(Records from a collection)
[Start of Attachment]

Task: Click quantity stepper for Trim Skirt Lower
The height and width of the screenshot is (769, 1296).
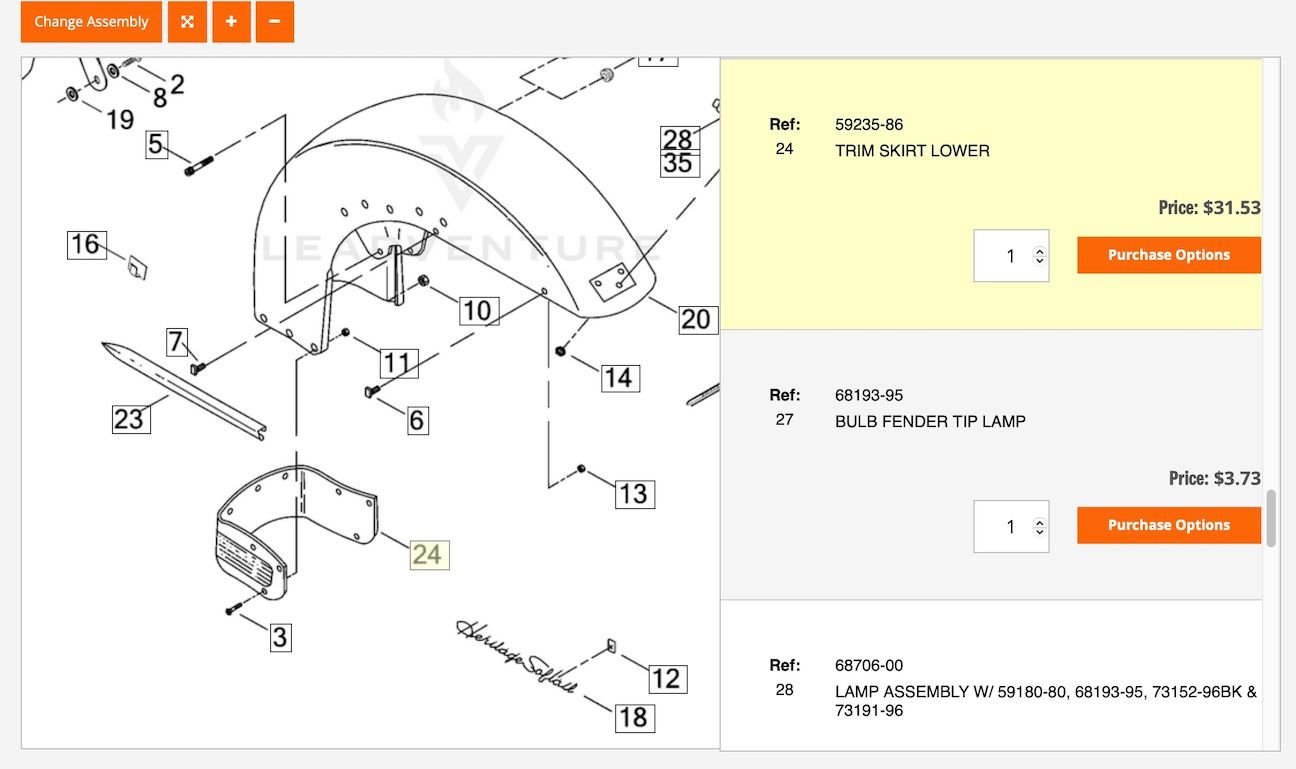Action: point(1039,256)
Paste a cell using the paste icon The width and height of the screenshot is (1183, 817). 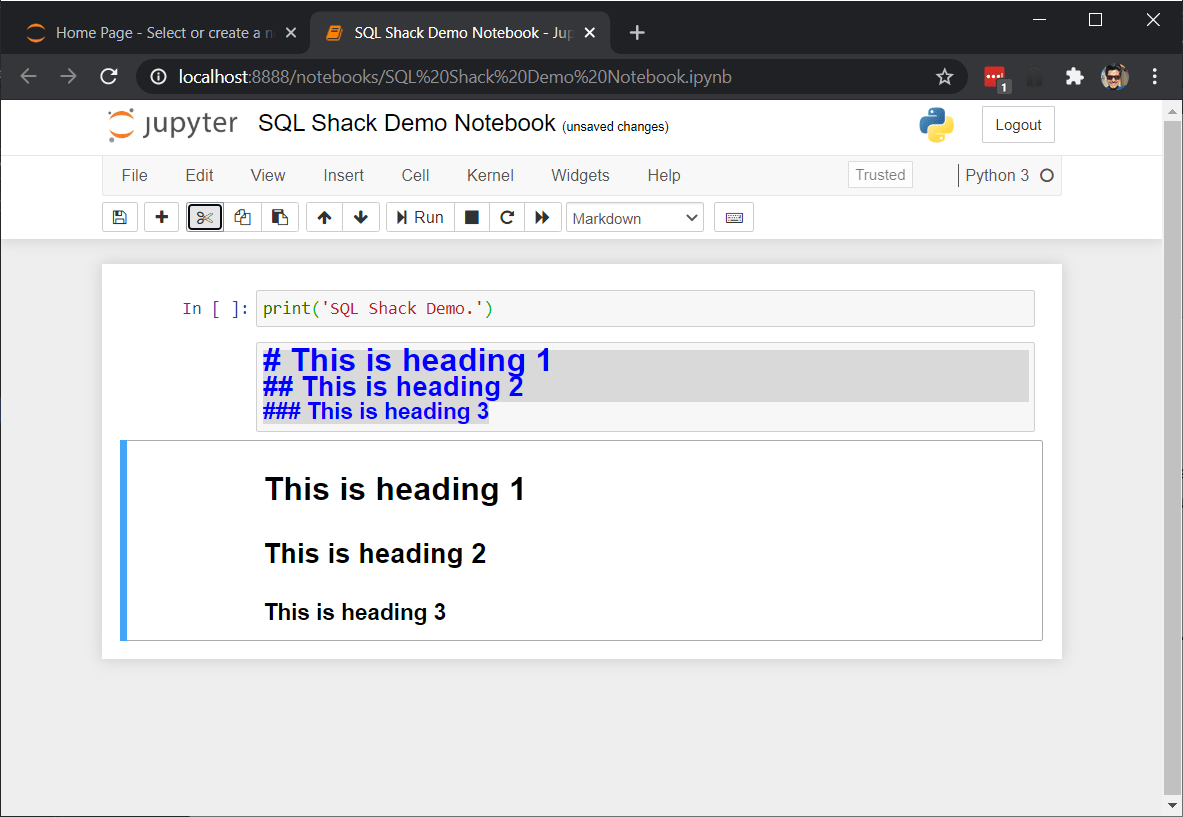280,217
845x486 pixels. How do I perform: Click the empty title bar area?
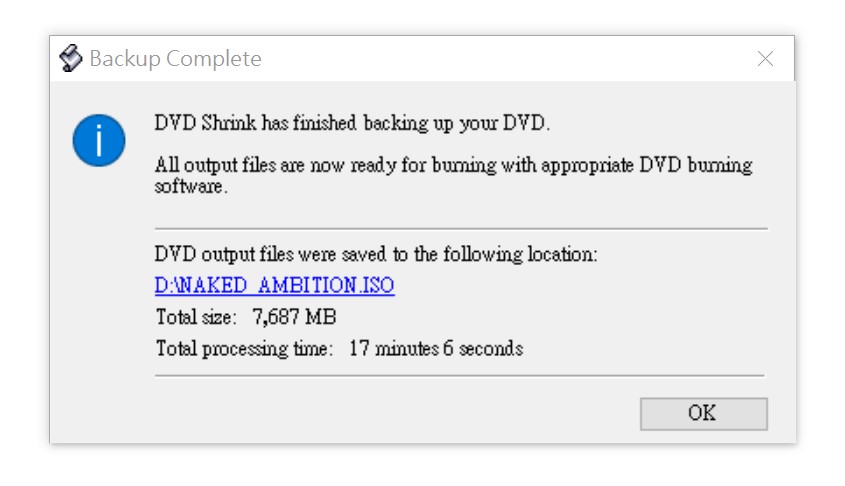pyautogui.click(x=500, y=59)
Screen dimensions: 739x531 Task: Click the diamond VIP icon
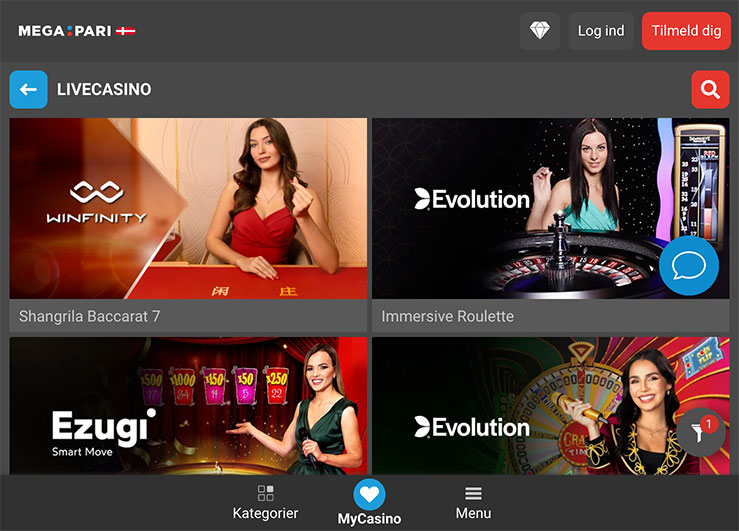(x=540, y=31)

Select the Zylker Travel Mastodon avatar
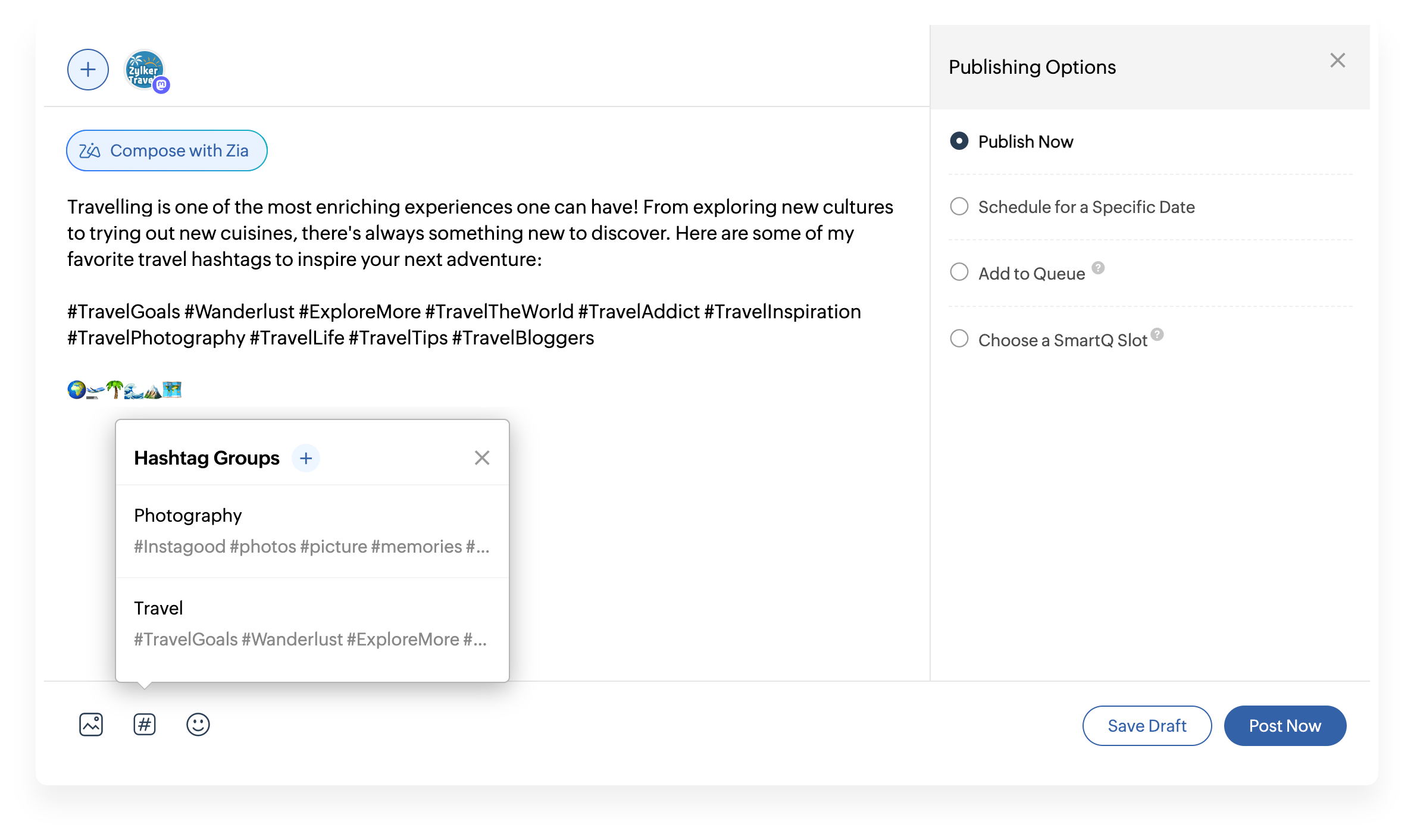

[End of Attachment]

_WHAT YOU NEED TO DO_:
Lines starting at the one with "845x486 pixels. How" and ending at the last line of the entries above must be restated word for word, with pictures omitted.

_ANSWER TO THIS PROBLEM_:
845x486 pixels. How do I perform: Click the empty title bar area?
pyautogui.click(x=500, y=59)
Screen dimensions: 739x531 Task: Click the diamond VIP icon
(x=540, y=31)

Select the Zylker Travel Mastodon avatar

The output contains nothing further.